I am not very good at threads and blocks which here might do the trick very well.
Can anyone please suggest how to reduce the time taken by this kernel in NVPROF?
The profiler should be telling you that your code is memory bound. With modern processors (in particular GPUs), this is often the case. Moving around data is expensive, doing computation is cheap, both in terms of execution time and in terms of energy expended. So what can you do? Increase the amount of computation performed per unit of data moved. Presumably there are other processing steps in your application besides simply scaling all the elements of this array by a particular factor. Examine how you can combine those with the scaling step, with a goal of minimizing overall data movement.

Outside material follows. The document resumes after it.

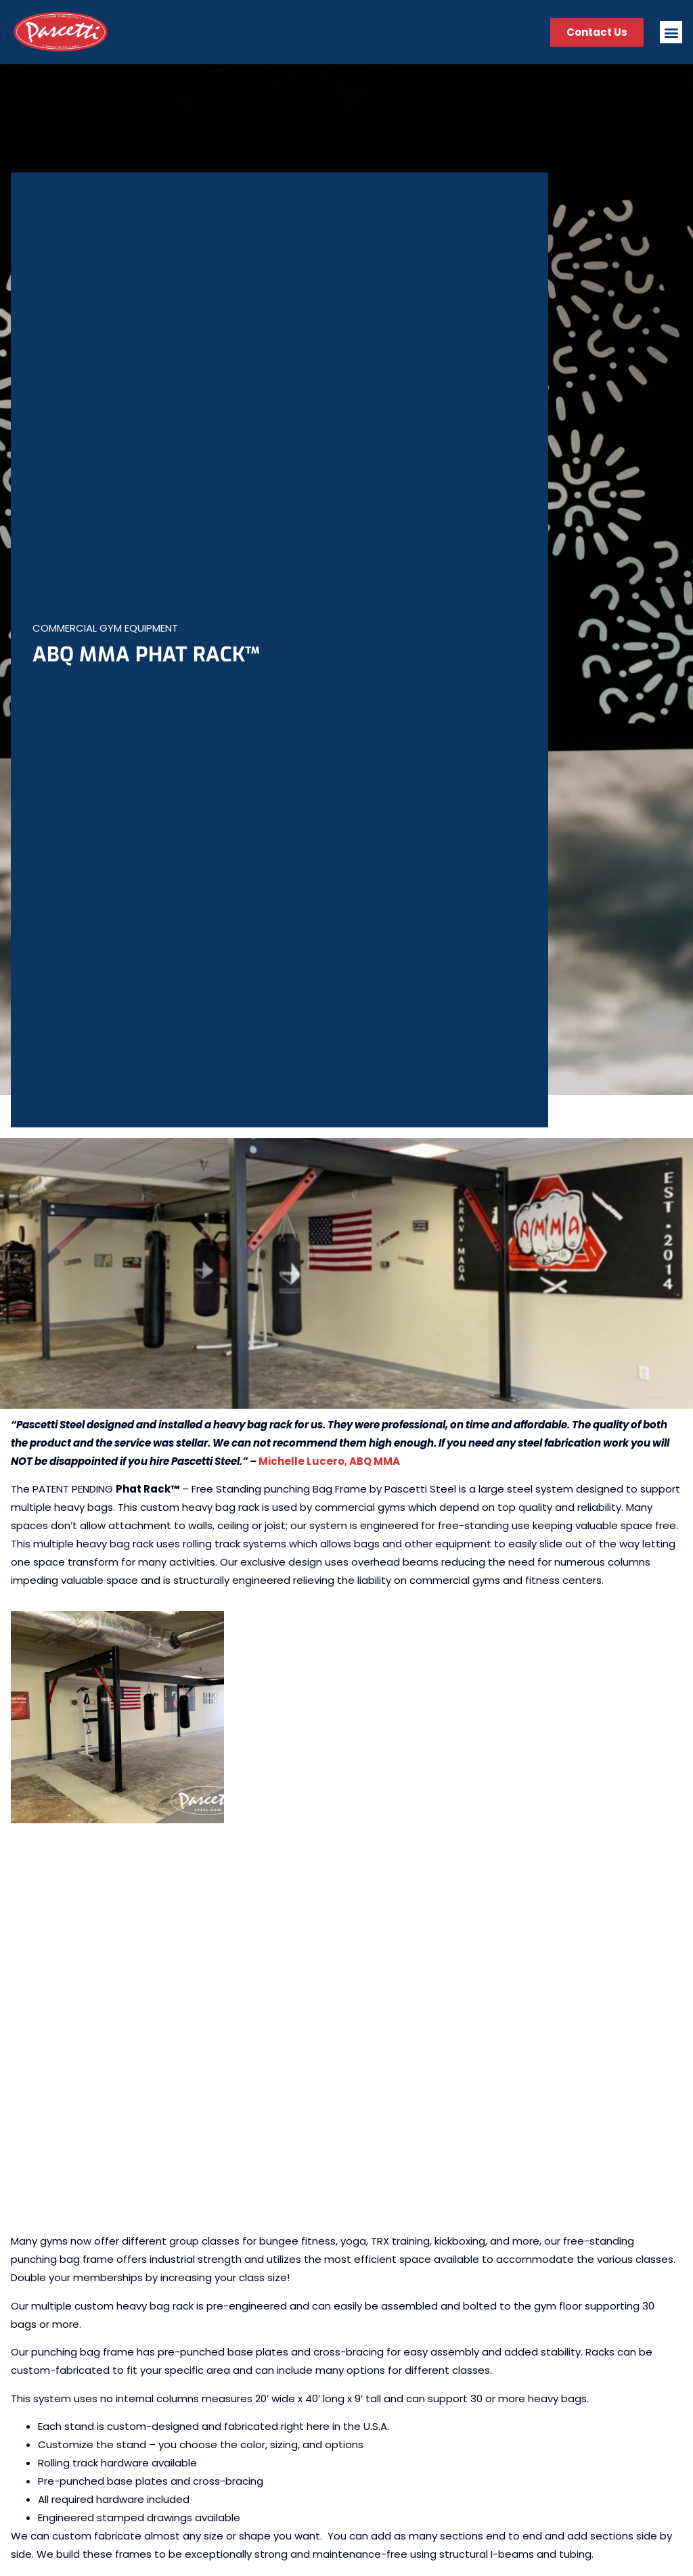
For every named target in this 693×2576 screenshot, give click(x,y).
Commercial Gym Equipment (105, 628)
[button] (671, 32)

In terms of second-order effects, very large thread blocks rarely make the best use of hardware resources. This is due to the granularity at which various resources are allocated. A rule of thumb is to start with a block size of between 128 and 256 threads, and only change that if there is a solid indication that doing so is beneficial (usually that indication is given by appropriate experiments). In terms of optimizing use of the load/store unit resources of a GPU, it often pays off to make each memory access as wide as possible, in particular if all of the data is actually used. So instead of using an array of floats, consider using an array of float4.

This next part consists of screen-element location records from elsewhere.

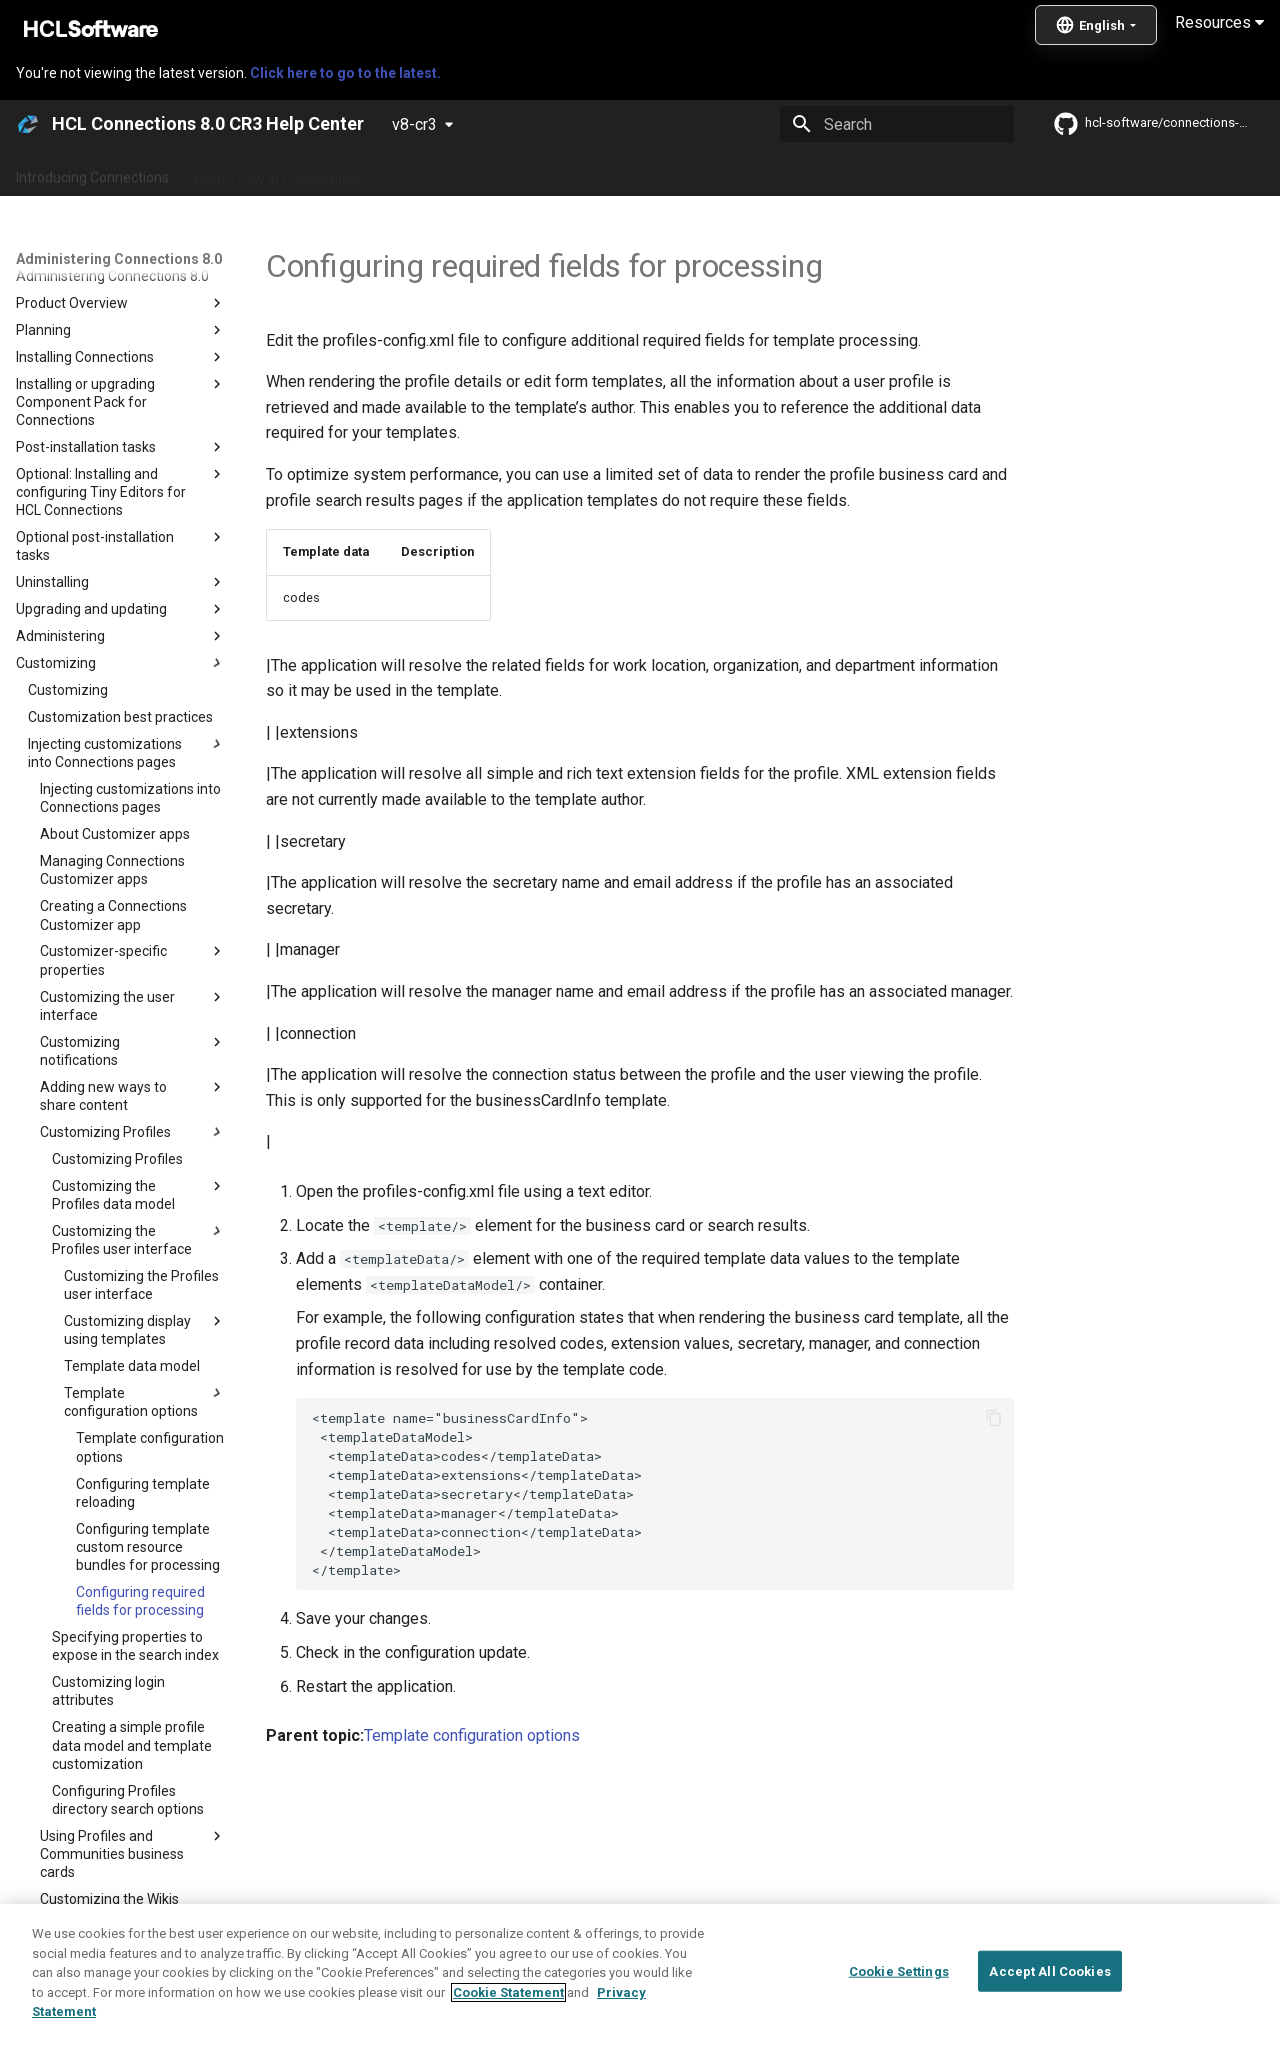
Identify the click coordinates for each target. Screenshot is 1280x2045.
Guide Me (1020, 173)
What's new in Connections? (280, 173)
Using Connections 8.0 (678, 173)
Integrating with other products (869, 173)
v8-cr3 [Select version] (414, 124)
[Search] (897, 124)
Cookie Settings (899, 2023)
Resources (1219, 22)
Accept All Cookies (1049, 2023)
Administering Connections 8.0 (488, 173)
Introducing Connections (92, 173)
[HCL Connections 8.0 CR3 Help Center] (28, 124)
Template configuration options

Note that the Best Practices Guide that ships with CUDA will touch on these kinds of issues, so consider consulting it frequently.

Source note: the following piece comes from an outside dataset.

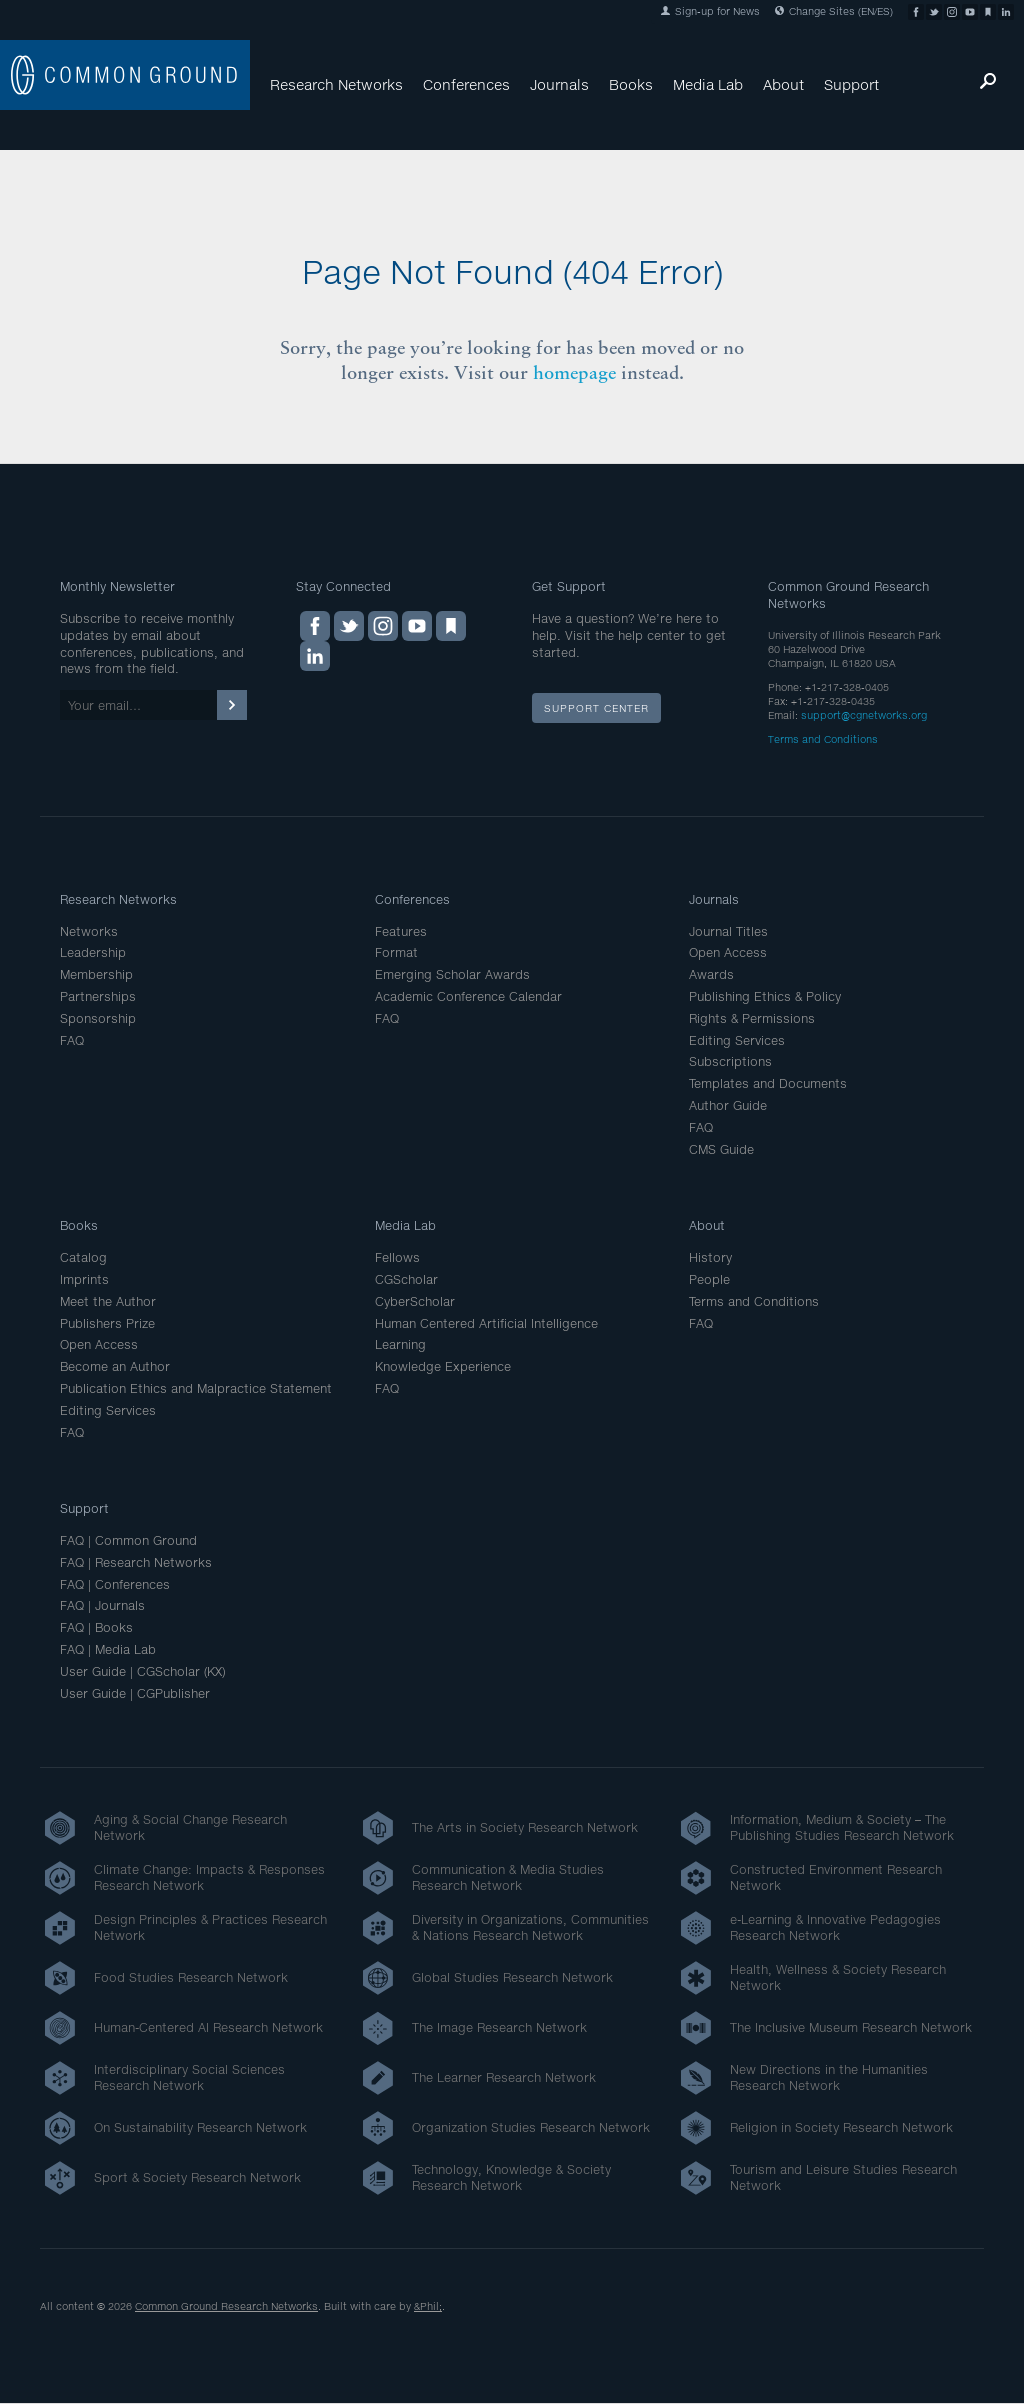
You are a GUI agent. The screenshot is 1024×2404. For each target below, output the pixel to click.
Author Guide (728, 1105)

picking up the suggestion around float4 by njuffa and a grid-striding loop:
__global__ void modifyArray( float4* data_d, float factor, int noOfElements)
{
int i = blockIdx.x * blockDim.x + threadIdx.x;
while (i < noOfElements)
{
float4 temp = data_d[i];
temp.x *= factor;
temp.y *= factor;
temp.z *= factor;
temp.w *= factor;
data_d[i] = temp;
i += gridDim.x*blockDim.x;
}
}
modifyArray<<<512, 1024>>>( (float4 *)data_d , (b*a)/(255.0*128.0), N*C*H*W/4);
This assumes NCH*W is whole-number divisible by 4, and that data_d has been allocated by e.g. cudaMalloc (without further adjustment), which will guarantee necessary alignment.
You can “shmoo” or vary-and-time the 512 and 1024 parameters, to see what is fastest for your GPU.
This kernel will probably be memory bandwidth bound. Instead of doing this scaling operation by itself, see if your overall workflow will allow you to tack it on to the end of the previous kernel, or add it to the beginning of the next one. This is called “fusion” of operations, and aims to minimize the number of loads and stores to complete a particular processing sequence.